Package for process-oriented climate modeling
Python package for process-oriented climate modeling
climlab is a flexible engine for process-oriented climate modeling. It is based on a very general concept of a model as a collection of individual, interacting processes. climlab defines a base class called Process, which can contain an arbitrarily complex tree of sub-processes (each also some sub-class of Process). Every climate process (radiative, dynamical, physical, turbulent, convective, chemical, etc.) can be simulated as a stand-alone process model given appropriate input, or as a sub-process of a more complex model. New classes of model can easily be defined and run interactively by putting together an appropriate collection of sub-processes.
Currently, climlab has out-of-the-box support and documented examples for
- Radiative and radiative-convective column models, with various radiation schemes:
- RRTMG (a widely used radiative transfer code)
- CAM3 (from the NCAR GCM)
- Grey Gas
- Simplified band-averaged models (4 bands each in longwave and shortwave)
- Convection schemes:
- Emanuel moist convection scheme
- Hard convective adjustment (to constant lapse rate or to moist adiabat)
- 1D Advection-Diffusion solvers
- Moist and dry Energy Balance Models
- Flexible insolation including: - Seasonal and annual-mean models - Arbitrary orbital parameters
- Boundary layer scheme including sensible and latent heat fluxes
- Arbitrary combinations of the above, for example:
- 2D latitude-pressure models with radiation, horizontally-varying meridional diffusion, and fixed relative humidity
Installing pre-built binaries with conda (Mac OSX, Linux, and Windows)
You can install climlab and all its dependencies with:
conda install -c conda-forge climlab
Or (recommended) add conda-forge to your conda channels with:
conda config --add channels conda-forge
and then simply do:
conda install climlab
Binaries are available for OSX, Linux, and Windows.
Installing from source
Consult the documentation for detailed instructions.
These are handled automatically if you install with conda.
- Python 2.7, 3.6, 3.7, 3.8
- xarray (for data i/o)
Recommended for full functionality
- numba >=0.43.1 (used for acceleration of some components)
Note that there is a bug in previous numba versions that caused a hanging condition in climlab under Python 3.
Complete development environment
To build from source and develop new code you will need some additional pieces
- gfortran (OSX or linux) or flang (Windows)
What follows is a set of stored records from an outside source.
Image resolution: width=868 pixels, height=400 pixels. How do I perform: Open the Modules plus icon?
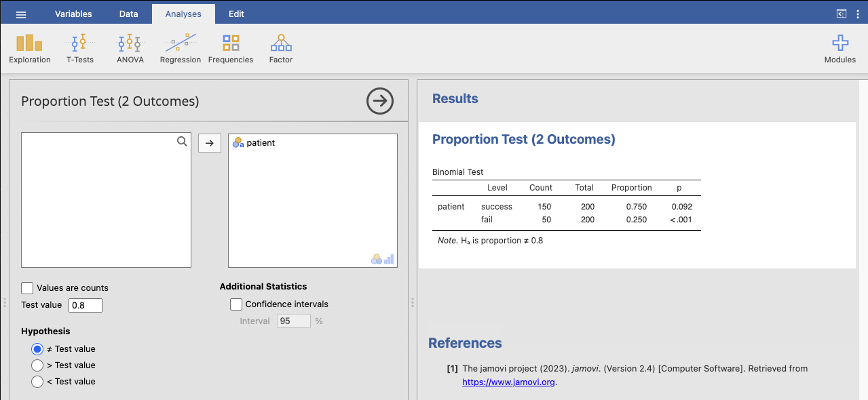pos(839,49)
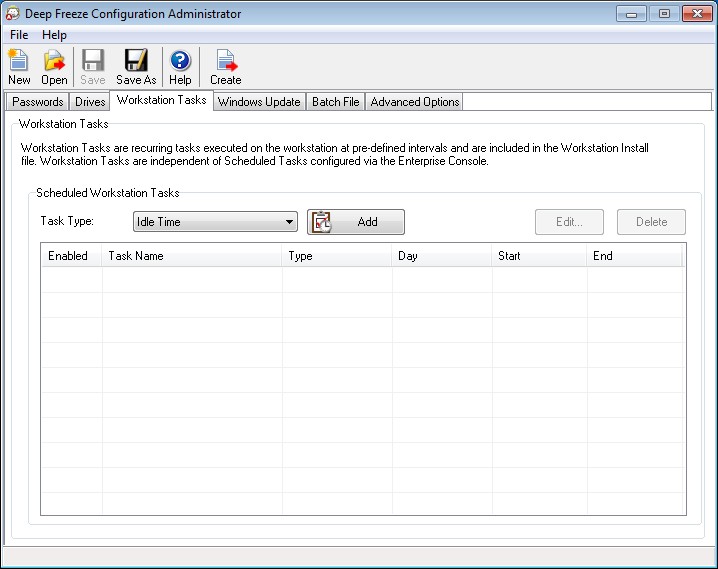Open the Advanced Options tab

pyautogui.click(x=415, y=102)
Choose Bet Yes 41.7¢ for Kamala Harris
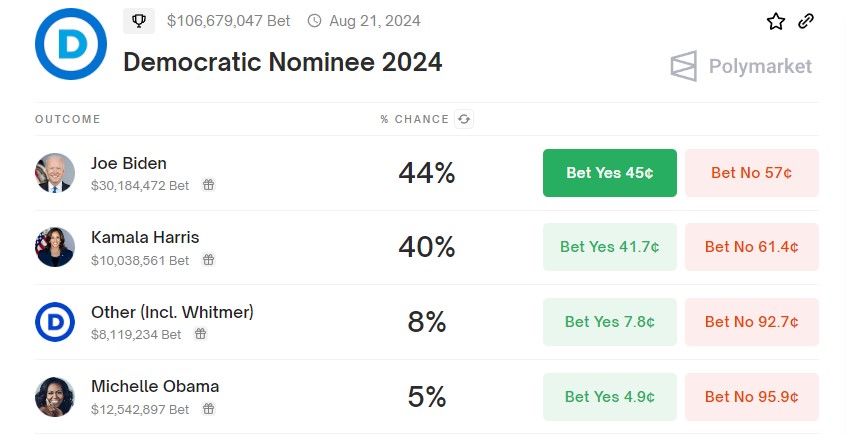The height and width of the screenshot is (434, 846). (610, 247)
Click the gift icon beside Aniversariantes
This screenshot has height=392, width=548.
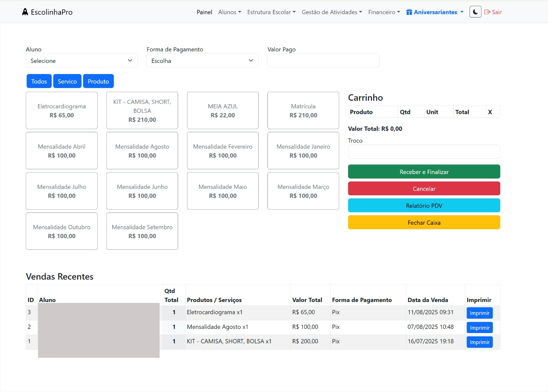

- pytest (to run the automated tests, important if you are developing new code)
To build the docs, yet another list of requirements
Anaconda Python is highly recommended and will provide everything you need. See “Installing pre-built binaries with conda” above.
Documentation and Examples
Full user manual is available here.
The directory climlab/courseware/ also contains a collection of Jupyter notebooks (*.ipynb) used for teaching some basics of climate science, and documenting use of the climlab package.
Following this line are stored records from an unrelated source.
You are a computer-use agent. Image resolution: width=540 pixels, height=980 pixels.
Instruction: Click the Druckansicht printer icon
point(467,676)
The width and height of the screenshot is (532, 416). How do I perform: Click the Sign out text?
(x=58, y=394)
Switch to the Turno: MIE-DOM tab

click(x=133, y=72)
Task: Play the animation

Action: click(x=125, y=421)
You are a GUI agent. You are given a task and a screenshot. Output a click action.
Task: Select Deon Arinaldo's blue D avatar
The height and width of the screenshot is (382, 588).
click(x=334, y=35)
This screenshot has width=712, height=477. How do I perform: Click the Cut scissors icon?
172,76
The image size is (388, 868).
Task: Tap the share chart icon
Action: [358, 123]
These are self-describing, and should all run out-of-the-box once the package is installed, e.g:
jupyter notebook Insolation.ipynb
- Version 0.7.9 (released December 2020)
- Bug fixes and doc improvements.
- Version 0.7.8 (released December 2020)
- Bug fixes.
- Version 0.7.7 (released October 2020)
- Bug fixes.
- Version 0.7.6 (released January 2020)
- Bug fixes, Python 3.8 compatibility, improvements to build and docs.
- Version 0.7.5 (released July 2019)
- Bug fixes and improvements to continuous integration
- Version 0.7.4 (released June 2019)
- New flexible solver for 1D advection-diffusion processes on non-uniform grids, along with some bug fixes.
- Version 0.7.3 (released April 2019)
- Bug fix and changes to continuous integration for Python 2.7 compatibility
- Version 0.7.2 (released April 2019)
Improvements to surface flux processes, a new data management strategy, and improved documentation.
- climlab.surface.LatentHeatFlux and climlab.surface.SensibleHeatFlux are now documented, more consistent with the climlab API, and have new optional resistance parameters to reduce the fluxes (e.g. for modeling stomatal resistance)
- climlab.surface.LatentHeatFlux now produces the diagnostic evaporation in kg/m2/s. climlab.convection.EmanuelConvection produces precipitation in the same units.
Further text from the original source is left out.